My problem is accurately described by the comment I found here https://groups.google.com/forum/#!topic/django-rest-framework/M5q6pI8vcZQ:

I have been using DjangoObjectPermissions which inherits from DjangoModelPermissions. DjangoModelPermissions has a method has_permission which checks for Model level permissions. However, if you are working with object level permissions, usually the model level permissions evaluate to false. Consequently DjangoObjectPermissions raises a permission denied.

I have easily fixed that issue be overwriting the has_permission method of DjangoObjectPermissions, but again I am wondering, have I missed anything or should that not be the default behavior of DjangoObjectPermissions.

I have a code like this:

# rules.py

import rules


############################
# Predicates
############################

@rules.predicate
def is_tweet_owner(user, tweet):
    if not tweet:
        return False
    return tweet.owner == user


############################
# Permissions
############################

rules.add_perm('tweets.add_tweet', rules.is_authenticated)
rules.add_perm('tweets.change_tweet', is_tweet_owner)
rules.add_perm('tweets.delete_tweet', is_tweet_owner)


# views.py


from rest_framework import viewsets, mixins

from .models import Tweet
from .permissions import TweetPermission
from .serializers import TweetSerializer


class TweetViewSet(mixins.CreateModelMixin,
                   mixins.DestroyModelMixin,
                   mixins.RetrieveModelMixin,
                   mixins.UpdateModelMixin,
                   viewsets.GenericViewSet):
    queryset = Tweet.objects.all()
    serializer_class = TweetSerializer
    permission_classes = (TweetPermission, )
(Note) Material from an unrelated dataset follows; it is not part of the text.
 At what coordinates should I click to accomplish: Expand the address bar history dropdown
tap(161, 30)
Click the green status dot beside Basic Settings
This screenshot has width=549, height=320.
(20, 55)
    def perform_create(self, serializer):
        serializer.save(owner=self.request.user)


# permissions.py


from rest_framework import permissions


class TweetPermission(permissions.DjangoObjectPermissions):
    authenticated_users_only = False

    def has_permission(self, request, view):
        """
        WTF?!
        """
        return True

I want the tweet can be updated or deleted only by the user that owns this tweet. But user.has_perms method will always return false, because django calls has_permission method before has_object_permission.

So, django will call this:

>>> user.has_perms(['tweets.change_tweet'])
False

But I want this:

>>> user.has_perms(['tweets.change_tweet'], tweet)
True

I think you should create an issue with DRF, I don't see what this has to do with django-rules. Reopen if you think I'm mistaken.